Rhyme thought for a minute. Then another idea occurred to him. "What if he was just hinting at tapping into the transmission line? Maybe he actually rigged a smaller trap, someplace else. How much voltage would you need for an arc?"
"A hundred and thirty thousand is your arc flash of mass destruction but, sure, you can have one with a lot less juice. The key is that the voltage exceeds the capacity of the line or terminal that's carrying it. The arc jumps from that to another wire--that's phase to phase. Or to the ground. Phase to ground. With house current, you'll get a spark but not an arc flash. That's at most about two hundred volts. When you're closer to four hundred, yes, a small arc is possible. Over six hundred, it's a strong possibility. But you're not going to see any serious length until you get into medium to high voltages."
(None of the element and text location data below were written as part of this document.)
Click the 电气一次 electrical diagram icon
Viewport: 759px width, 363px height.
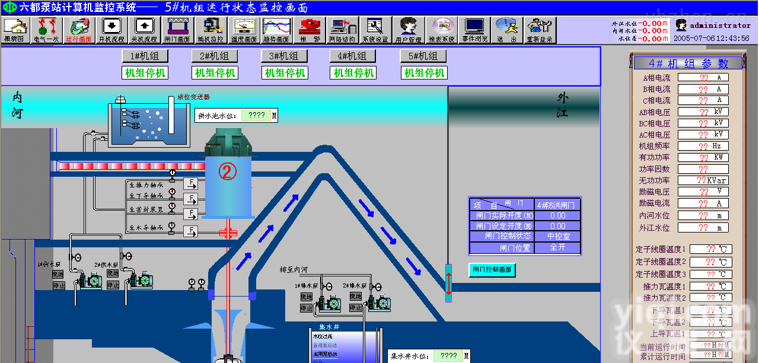coord(47,30)
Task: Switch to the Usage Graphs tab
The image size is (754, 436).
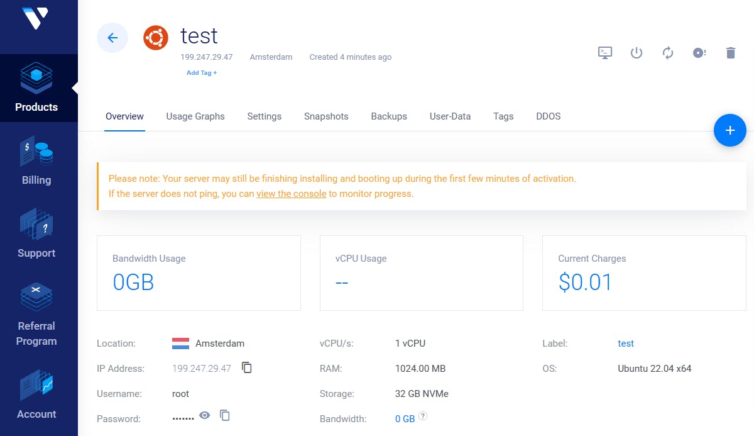Action: pos(195,116)
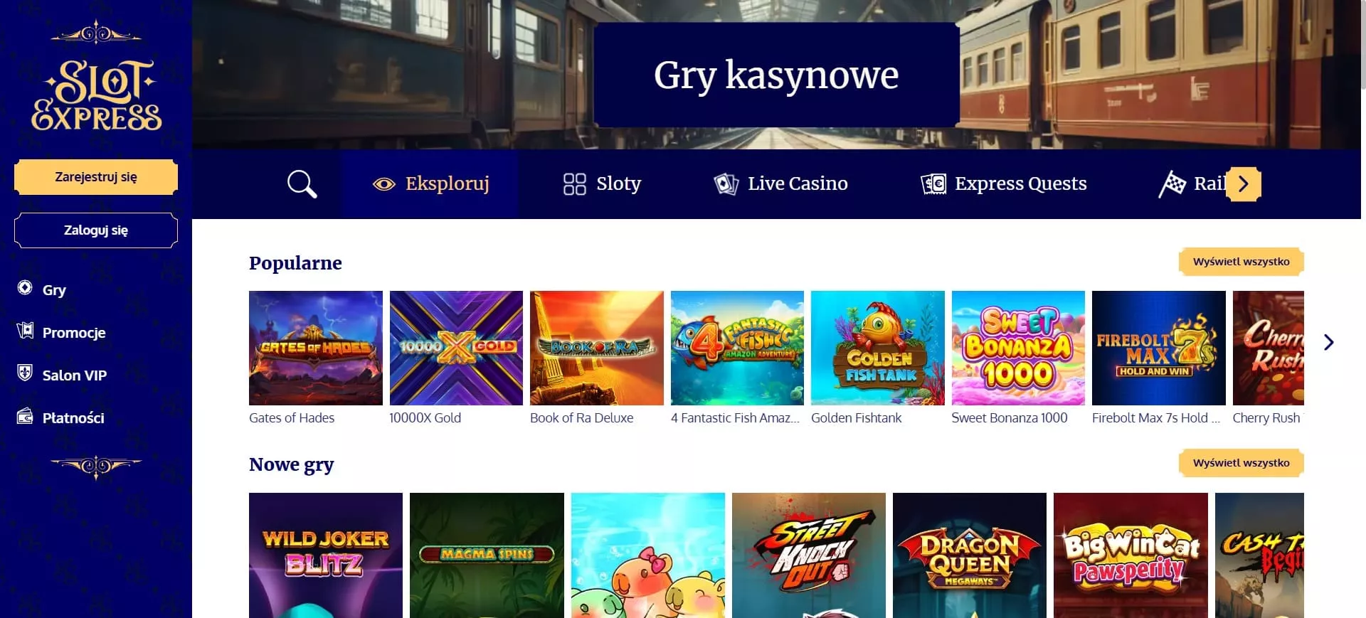The width and height of the screenshot is (1366, 618).
Task: Click the Płatności wallet icon
Action: coord(25,416)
"So a thousand volts could do it?"
"If the conditions were right, sure."
Rhyme was staring at the map of Manhattan, focusing on where Sachs was at the moment. This news exponentially increased the number of places where Galt might have planned his attack.
"But why're you asking about arcs?" Sommers wondered.
"Because," Rhyme said absently, "Galt's going to kill somebody with one in less than an hour."
"Oh, did Galt's note say something about an arc?"
Rhyme realized that it didn't. "No."
"So you're just assuming that's what he'd do."
Rhyme hated the word "assumption" and all its derivatives. He was furious with himself, wondering if they'd missed something important. "Go on, Charlie."
"An arc is spectacular but it's also one of the least efficient ways to use electricity as a weapon. You can't control it very well, you're never sure where it's going to end up. Look at yesterday morning. I mean, Galt had a whole bus for a target and he missed. . . . You want to know how
I'd
kill somebody with electricity?"
Lincoln Rhyme said quickly, "Yes, I very much would," and tilted his head to the phone to listen with complete concentration.